List of tasks -
• 1. Write out, word for word, the part of the printmaking text that opens with the words containing "Printmaking allows me" and closes with "of printmaking media.".
• 2. In the printmaking text, what does the artist seal the gesso plate with?
• 3. Write what comes next in the printmaking text, picking up after its last step.

Extract provided -
━━━━━━━━

Printmaking allows me to work with this idea of weight and imprint.

MONOTYPES, MONOPRINTS, COLLOGRAPHS, & ETCHINGS: the confusing nomenclature of printmaking media.

Most of the 2D works in the show are monotypes or monoprints, with the exception of the etchings in the "Healing Stone" series, which are really more like monoprints because of the variable use of color and monotype under printing. Confusing, isn't it? Here's a definition: pressing an inked, marked plate onto paper makes a monotype, offsetting the image once. Although the same plate may be layered over that image in successive pulls of the press, the final print is usually signed1/1 because the artist wipes the plate clean afterward (unless she makes a ghost) and no more images of that kind can be made. A monoprint can have a repeated image because the artist uses a more permanent reusable plate, but the variation from print to print is so great that they are still considered "mono". A series of monoprints with a repeating matrix image may be numbered using Roman numerals, depending on the number made in the grouping (e.g., I/VII, II/VII, III/VII, etc.), as I did with the "Marriage Pot Lid" suite. A large number of works in this show are monoprints, such as the "Inner Terrain" series, and I have chosen to designate them as collographs to refer to the technique I used to make them. Here's how it works:

• I start with a rag board for my plate.
• I paint gesso on the plate.
• While it is wet, I mark it, or embed things in it for the line, texture and image I want. Fine sand may be added to create areas of greater ink pick-up later.
• I let it dry.
• I seal it with shellac. Let that dry.
• I ink the thoroughly dried plate with etching ink, and wipe the excess with tarlatan cloth to create the color transfer and density I want.

━━━━━━━━

Rows -
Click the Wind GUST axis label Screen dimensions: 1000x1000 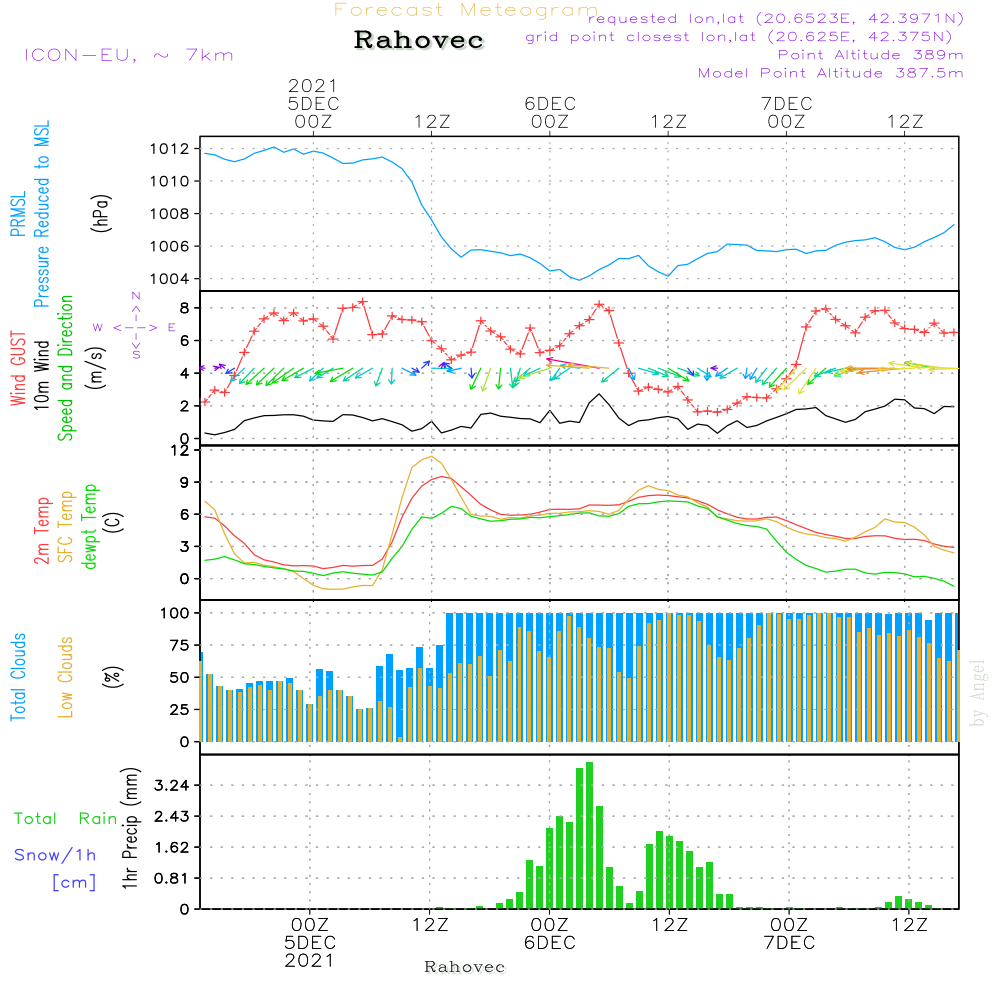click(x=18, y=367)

━━━━━━━━

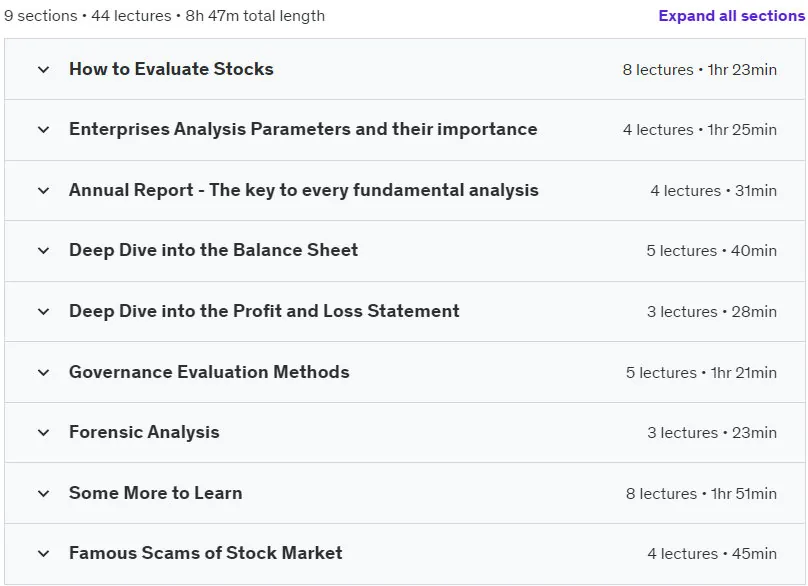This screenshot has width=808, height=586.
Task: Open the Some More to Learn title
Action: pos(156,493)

━━━━━━━━

Responses in order -
• 1.
Printmaking allows me to work with this idea of weight and imprint.

MONOTYPES, MONOPRINTS, COLLOGRAPHS, & ETCHINGS: the confusing nomenclature of printmaking media.

• 2. Shellac.

• 3.
• I invert the plate and print onto a dampened sheet of BFK Reeves or Somerset paper, using an etching press (at Peregrine Press I use a French Tool press; at Maine College of Art and Vermont Studio Center, I use a Charles Brand press).

"LIVE THE QUESTIONS NOW" (Rilke)

The point, for me, is not what you name the process, but how well the process " lives the question". This is a phrase from a quote by Rilke that has become a touchstone for me in my work. Like the poet Rumi, I have plenty of questions. Rumi asks some of them for me in his poem, "Who Says Words with My Mouth?" (Translated by Coleman Barks)

    All day I think about it, then at night I say it.
    Where did I come from, and what am I supposed to be do-
            ing ?
    I have no idea.
    My soul is from elsewhere, I'm sure of that,
    And I intend to end up there…
    The day is coming when I fly off,
    But who is it now in my ear, who hears my voice?
    Who says words with my mouth?

Sometimes, I find an answer, in another poem, as when Kabir answers his own question in the poem "Breath":
    Kabir says: Student, tell me, what is God?
    He is the breath inside the breath.

The Breath inside the Breath is the title for the triptych/ collograph you see to the right. I lived this question several years before I made that piece. The poem is short. Let me read you the whole of it. I invite you to close your eyes and imagine that you are a student and Kabir, the teacher/ poet, is speaking directly to you.

    Are you looking for me? I am in the next seat.
    My shoulder is against yours.
    You will not find me in stupas, not in Indian shrine rooms
        Nor in synagogues, nor in cathedrals:
    not in masses, nor kirtans, not in legs winding around your
        own neck, nor in eating nothing but vegetables.
    When you really look for me you will see me instantly---
    You will find me in the tiniest house of time.
    Kabir says: Student, tell me, what is God?
    He is the breath inside the breath?

    Could we each be "the tiniest house of time"? Could God be as close as our breath? Who can tell? It is a question to live. In whatever way you create, be with your breath. What issues forth may surprise you.

ART IS RELATIONAL

Art is one way to live the questions. For me, art is spiritual as well as physical. And there is a third aspect of the art I make. Art is relational. The Envelope Project and the collaborative book that came out of it are examples of this relational aspect of art.
In the early 90's I read a book by Suzy Gablick called The Re-enchantment of Art. It had a profound influence on me.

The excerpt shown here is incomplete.